What the exercise asks: Write out exactly the lines below from the one containing "Viewport: 542px width, 322px" to the last, both ends kept, and nothing more; skip all pictures.

(Records from a collection)
====
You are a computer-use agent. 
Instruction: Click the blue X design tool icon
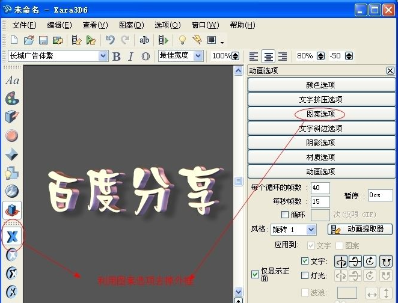pyautogui.click(x=12, y=236)
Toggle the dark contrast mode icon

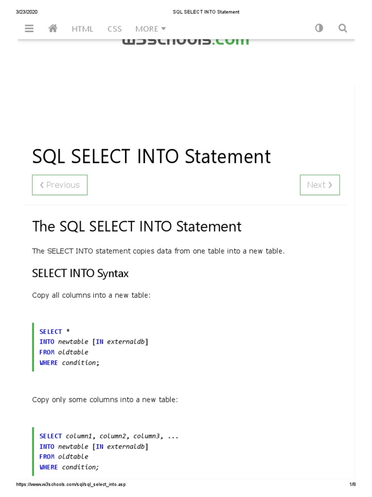coord(319,28)
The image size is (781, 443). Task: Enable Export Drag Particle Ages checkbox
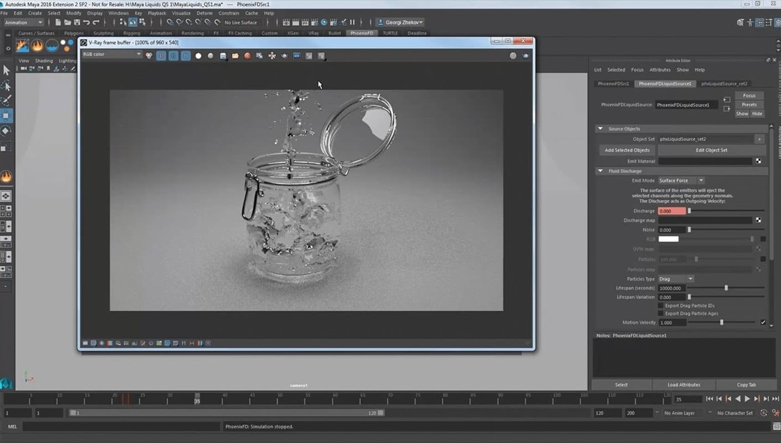660,313
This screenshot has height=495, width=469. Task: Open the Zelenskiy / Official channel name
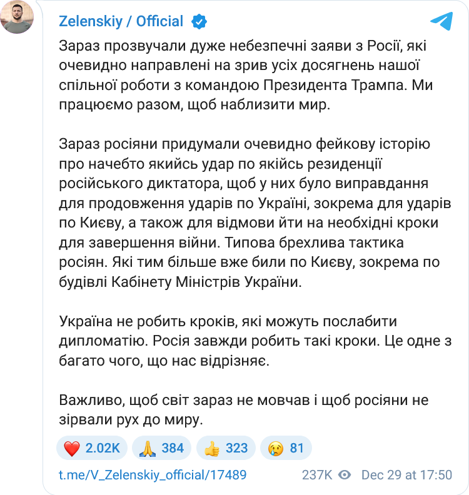pyautogui.click(x=121, y=22)

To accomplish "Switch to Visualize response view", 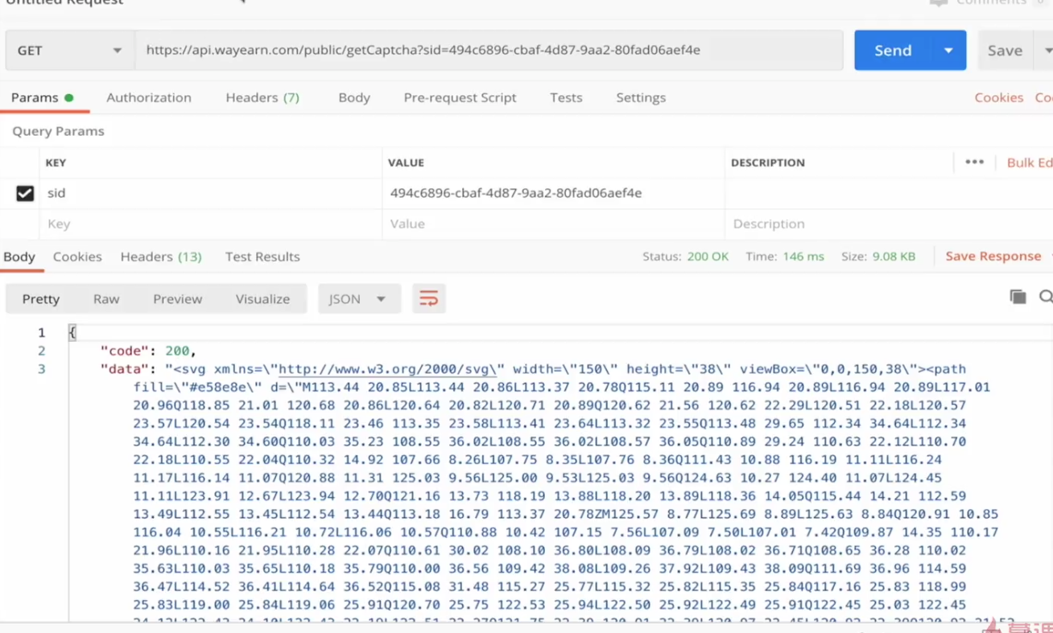I will 262,298.
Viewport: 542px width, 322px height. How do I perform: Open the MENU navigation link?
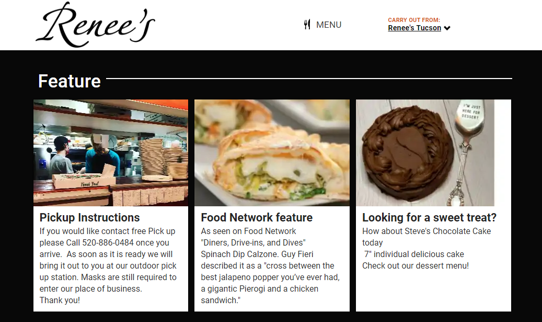(328, 25)
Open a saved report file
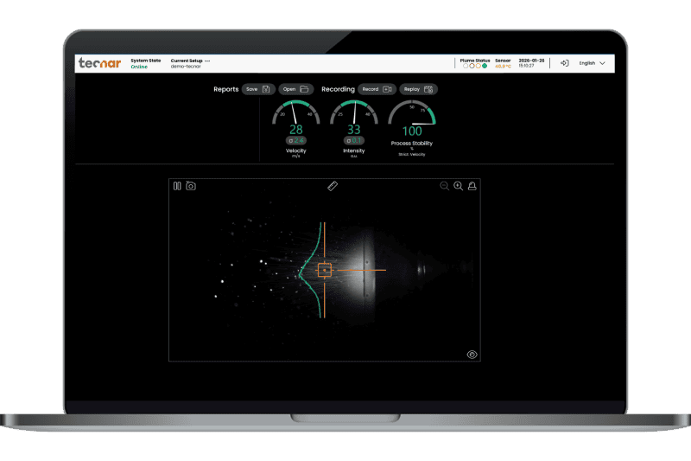The image size is (691, 461). point(295,89)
====
Exercise solution:
Viewport: 542px width, 322px height. How do I perform: Open the MENU navigation link?
(328, 25)
Open a saved report file
The image size is (691, 461). point(295,89)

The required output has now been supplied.